• [Problem requirements]:
Would you give again, exactly, the lines running from the line with "Viewport: 1000px width, 642px height." to the end of the data below, both included?

[Data excerpts]
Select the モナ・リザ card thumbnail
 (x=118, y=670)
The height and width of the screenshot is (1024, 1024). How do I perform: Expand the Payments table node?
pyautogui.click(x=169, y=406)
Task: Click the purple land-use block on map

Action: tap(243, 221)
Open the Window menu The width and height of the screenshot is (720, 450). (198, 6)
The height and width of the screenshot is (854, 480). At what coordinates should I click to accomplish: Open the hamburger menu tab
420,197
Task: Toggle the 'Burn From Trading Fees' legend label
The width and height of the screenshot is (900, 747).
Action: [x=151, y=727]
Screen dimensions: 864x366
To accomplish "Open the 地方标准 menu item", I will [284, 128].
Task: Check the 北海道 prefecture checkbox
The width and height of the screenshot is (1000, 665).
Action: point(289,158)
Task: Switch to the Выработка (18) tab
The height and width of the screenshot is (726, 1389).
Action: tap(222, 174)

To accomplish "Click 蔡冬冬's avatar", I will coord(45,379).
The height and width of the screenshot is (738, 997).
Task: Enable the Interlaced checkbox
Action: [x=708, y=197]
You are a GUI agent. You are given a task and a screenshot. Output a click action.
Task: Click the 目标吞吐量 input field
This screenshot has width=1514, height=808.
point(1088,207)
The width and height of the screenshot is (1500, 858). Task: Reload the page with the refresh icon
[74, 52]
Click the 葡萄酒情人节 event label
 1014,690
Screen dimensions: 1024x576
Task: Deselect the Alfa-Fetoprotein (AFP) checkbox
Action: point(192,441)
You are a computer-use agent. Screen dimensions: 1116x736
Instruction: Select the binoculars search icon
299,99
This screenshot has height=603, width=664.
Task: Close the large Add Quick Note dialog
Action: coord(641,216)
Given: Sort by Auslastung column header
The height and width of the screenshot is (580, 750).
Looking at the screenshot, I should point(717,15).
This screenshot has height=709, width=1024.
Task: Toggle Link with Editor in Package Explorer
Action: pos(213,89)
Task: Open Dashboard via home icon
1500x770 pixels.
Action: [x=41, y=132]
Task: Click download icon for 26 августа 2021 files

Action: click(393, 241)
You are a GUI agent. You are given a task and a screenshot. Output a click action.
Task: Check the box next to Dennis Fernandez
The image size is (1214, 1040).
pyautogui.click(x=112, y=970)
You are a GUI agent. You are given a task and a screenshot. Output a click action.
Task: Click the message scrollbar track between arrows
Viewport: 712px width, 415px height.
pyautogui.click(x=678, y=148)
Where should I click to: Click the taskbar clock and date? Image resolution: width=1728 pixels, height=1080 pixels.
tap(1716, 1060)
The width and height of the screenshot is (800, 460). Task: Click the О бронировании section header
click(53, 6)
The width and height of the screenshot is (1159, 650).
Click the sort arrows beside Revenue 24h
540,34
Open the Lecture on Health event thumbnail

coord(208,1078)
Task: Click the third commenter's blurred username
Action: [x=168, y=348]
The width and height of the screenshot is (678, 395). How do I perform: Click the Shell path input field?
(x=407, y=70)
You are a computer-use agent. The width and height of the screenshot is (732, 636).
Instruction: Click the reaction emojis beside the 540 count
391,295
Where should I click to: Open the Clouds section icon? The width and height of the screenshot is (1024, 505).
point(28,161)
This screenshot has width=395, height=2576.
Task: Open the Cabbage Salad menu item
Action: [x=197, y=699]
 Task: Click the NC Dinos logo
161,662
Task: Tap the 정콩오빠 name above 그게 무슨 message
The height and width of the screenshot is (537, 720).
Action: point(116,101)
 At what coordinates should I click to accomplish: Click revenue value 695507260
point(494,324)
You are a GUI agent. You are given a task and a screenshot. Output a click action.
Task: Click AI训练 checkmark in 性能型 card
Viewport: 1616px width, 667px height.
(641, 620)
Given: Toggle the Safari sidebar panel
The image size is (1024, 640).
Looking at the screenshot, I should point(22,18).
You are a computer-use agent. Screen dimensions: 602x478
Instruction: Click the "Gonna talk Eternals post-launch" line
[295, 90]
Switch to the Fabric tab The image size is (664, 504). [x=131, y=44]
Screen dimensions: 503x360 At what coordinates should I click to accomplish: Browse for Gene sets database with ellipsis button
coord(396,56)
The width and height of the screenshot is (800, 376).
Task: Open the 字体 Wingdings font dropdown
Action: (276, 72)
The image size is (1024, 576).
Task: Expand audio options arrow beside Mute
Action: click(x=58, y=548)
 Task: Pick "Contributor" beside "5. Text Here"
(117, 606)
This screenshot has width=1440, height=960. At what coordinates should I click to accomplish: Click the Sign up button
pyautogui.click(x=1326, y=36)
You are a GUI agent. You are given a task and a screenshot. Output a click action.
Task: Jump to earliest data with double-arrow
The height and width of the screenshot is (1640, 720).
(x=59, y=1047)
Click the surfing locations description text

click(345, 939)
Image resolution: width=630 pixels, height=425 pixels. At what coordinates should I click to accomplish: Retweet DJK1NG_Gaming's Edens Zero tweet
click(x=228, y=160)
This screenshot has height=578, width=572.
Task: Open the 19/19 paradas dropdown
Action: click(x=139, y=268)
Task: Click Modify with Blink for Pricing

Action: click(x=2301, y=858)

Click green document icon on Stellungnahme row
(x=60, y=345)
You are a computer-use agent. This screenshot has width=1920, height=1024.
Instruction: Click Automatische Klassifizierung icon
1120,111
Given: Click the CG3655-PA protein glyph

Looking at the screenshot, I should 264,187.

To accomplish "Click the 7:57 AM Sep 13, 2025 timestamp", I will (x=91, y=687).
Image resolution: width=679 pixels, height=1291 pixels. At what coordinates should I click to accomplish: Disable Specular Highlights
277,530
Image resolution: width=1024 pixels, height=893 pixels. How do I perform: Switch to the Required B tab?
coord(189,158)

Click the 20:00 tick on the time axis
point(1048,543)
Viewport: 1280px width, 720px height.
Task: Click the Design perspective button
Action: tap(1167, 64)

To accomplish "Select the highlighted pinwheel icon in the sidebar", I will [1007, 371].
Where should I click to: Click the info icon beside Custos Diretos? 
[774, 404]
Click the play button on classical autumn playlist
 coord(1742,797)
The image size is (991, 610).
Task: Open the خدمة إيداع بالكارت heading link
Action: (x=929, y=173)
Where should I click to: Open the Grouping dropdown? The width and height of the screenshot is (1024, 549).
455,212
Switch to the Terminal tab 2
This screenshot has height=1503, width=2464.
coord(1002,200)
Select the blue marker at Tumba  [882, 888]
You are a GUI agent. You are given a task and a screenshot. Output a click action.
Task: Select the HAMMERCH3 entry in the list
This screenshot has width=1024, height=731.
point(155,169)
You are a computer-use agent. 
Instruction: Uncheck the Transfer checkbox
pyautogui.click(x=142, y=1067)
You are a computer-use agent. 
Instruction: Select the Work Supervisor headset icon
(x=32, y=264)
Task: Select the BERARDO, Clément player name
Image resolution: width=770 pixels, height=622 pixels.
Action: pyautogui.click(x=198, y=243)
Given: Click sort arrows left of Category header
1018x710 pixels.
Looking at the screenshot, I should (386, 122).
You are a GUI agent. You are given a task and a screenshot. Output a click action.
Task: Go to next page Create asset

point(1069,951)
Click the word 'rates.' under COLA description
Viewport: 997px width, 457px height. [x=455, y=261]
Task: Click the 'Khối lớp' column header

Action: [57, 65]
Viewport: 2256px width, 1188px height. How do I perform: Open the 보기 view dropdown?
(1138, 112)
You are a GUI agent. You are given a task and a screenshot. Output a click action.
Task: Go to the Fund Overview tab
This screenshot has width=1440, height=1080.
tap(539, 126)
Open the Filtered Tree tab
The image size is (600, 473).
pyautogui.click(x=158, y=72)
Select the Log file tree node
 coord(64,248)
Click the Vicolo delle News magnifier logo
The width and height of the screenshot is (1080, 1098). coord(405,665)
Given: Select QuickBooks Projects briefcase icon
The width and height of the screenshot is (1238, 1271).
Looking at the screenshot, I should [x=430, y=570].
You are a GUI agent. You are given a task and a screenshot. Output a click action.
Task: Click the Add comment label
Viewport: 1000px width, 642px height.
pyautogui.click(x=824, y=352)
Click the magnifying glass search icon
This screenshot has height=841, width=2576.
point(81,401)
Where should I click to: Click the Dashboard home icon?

• [Output for this task]:
Viewport: 1000px width, 642px height.
pyautogui.click(x=824, y=352)
Click the magnifying glass search icon
This screenshot has height=841, width=2576.
point(81,401)
Where should I click to: Click the Dashboard home icon?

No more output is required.